I am trying to get an overview of the thread safety theory behind the collections in C#.
Why are there no concurrent collections as there are in Java? (java docs). Some collections appear thread safe but it is not clear to me what the position is for example with regard to:
- compound operations,
- safety of using iterators,
- write operations
I do not want to reinvent the wheel! (I am not a multi-threading guru and am definitely not underestimating how hard this would be anyway).
I hope the community can help.
.NET has had relatively "low level" concurrency support until now - but .NET 4.0 introduces the System.Collections.Concurrent
namespace which contains various collections which are safe and useful.
Andrew's answer is entirely correct in terms of how to deal with collections before .NET 4.0 of course - and for most uses I'd just lock appropriately when accessing a "normal" shared collection. The concurrent collections, however, make it easy to use a producer/consumer queue, etc.
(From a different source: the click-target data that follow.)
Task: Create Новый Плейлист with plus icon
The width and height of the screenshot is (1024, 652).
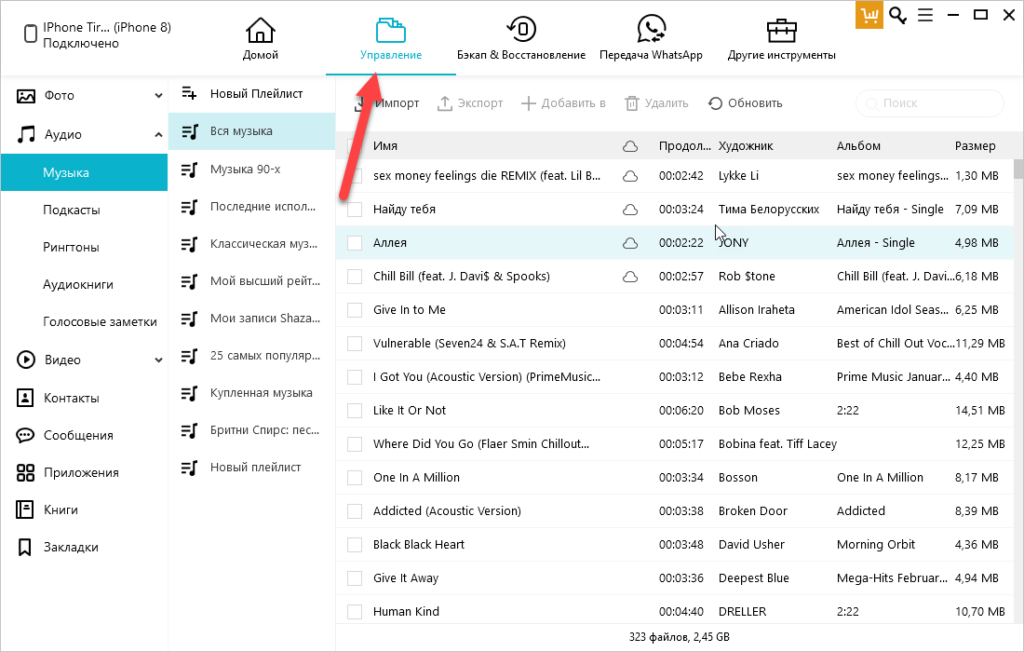Action: (x=188, y=93)
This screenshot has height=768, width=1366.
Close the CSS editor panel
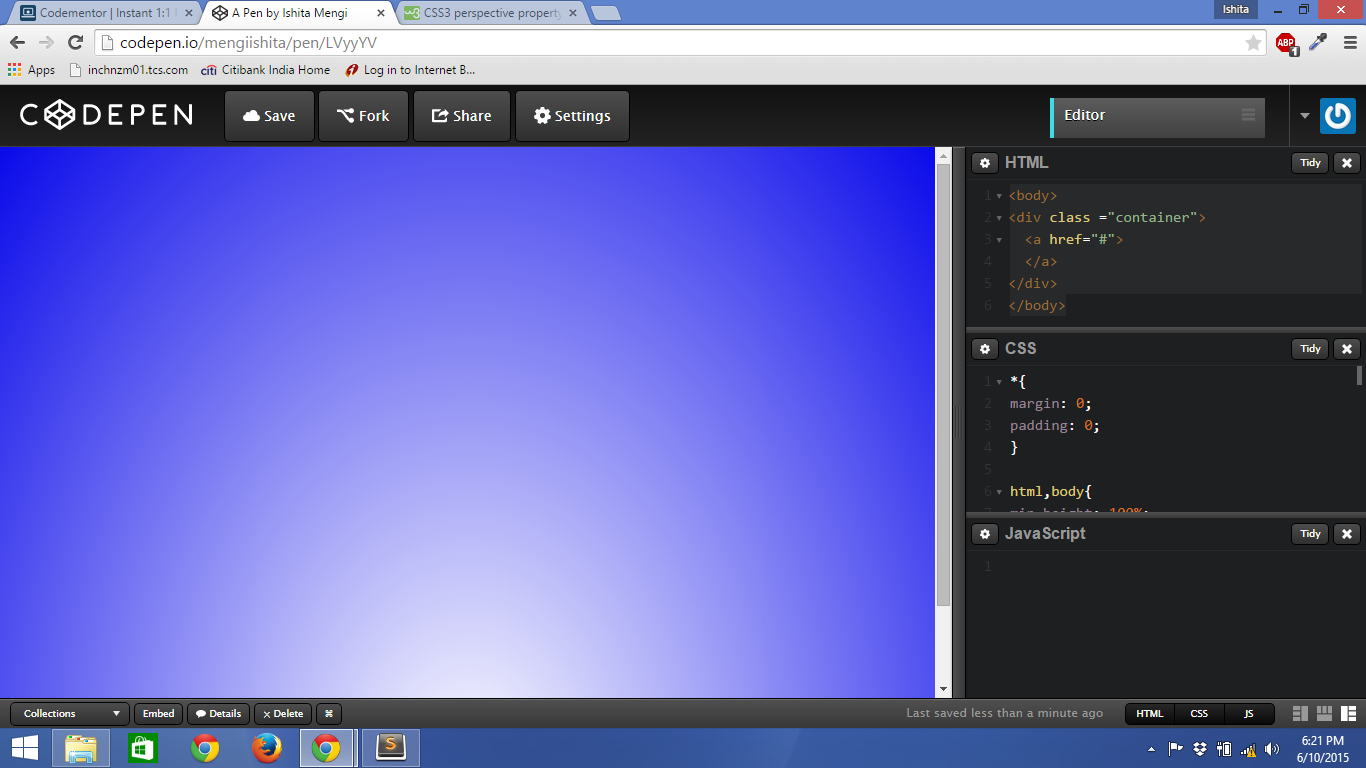1346,348
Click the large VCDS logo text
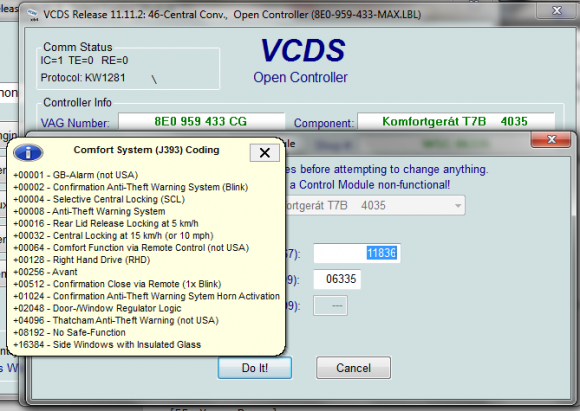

C# offers several ways to work with collections across multiple threads. For a good write-up of these techniques I would recommend that you start with Collections and Synchronization (Thread Safety):
By default, Collections classes are
generally not thread safe. Multiple
readers can read the collection with
confidence; however, any modification
to the collection produces undefined
results for all threads that access
the collection, including the reader
threads.
Collections classes can be made thread
safe using any of the following
methods:
- Create a thread-safe wrapper using the Synchronized method, and
access the collection exclusively
through that wrapper.
- If the class does not have a Synchronized method, derive from the
class and implement a Synchronized
method using the SyncRoot property.
- Use a locking mechanism, such as the lock statement in C# (SyncLock in
Visual Basic), on the SyncRoot
property when accessing the
collection.
As Jon Skeet mentioned, there are now "thread safe" collections in the System.Collections.Concurrent namespace in .NET 4.
One of the reason that no concurrent collections exist (at least my guess) in prior .NET Framework versions is that it is very hard to guarantee thread safety, even with a concurrent collection.
(This is not entirely true as some collections offer a Synchronized method to return a thread safe collection from a non-thread safe collection so there are some thread safe collections...)
For example assume one has a thread safe Dictionary - if one only want to to an insert if the Key does not exist one would first query the collection to see if the Key exists, then one would do an insert if the key does not exist. These two operation are not thread safe though, between the query of ContainsKey and the Add operation another thread could have done an insert of that key so there is a race condition.
Inother words the operations of the collection are thread safe - but the usage of it is not necessarily. In this case one would need to transition back to traditional locking techniques (mutex/monitor/semaphore...) to achieve thread safety so the concurrent collection has bought you nothing in terms of multi-threaded safety (but is probably worse for performance).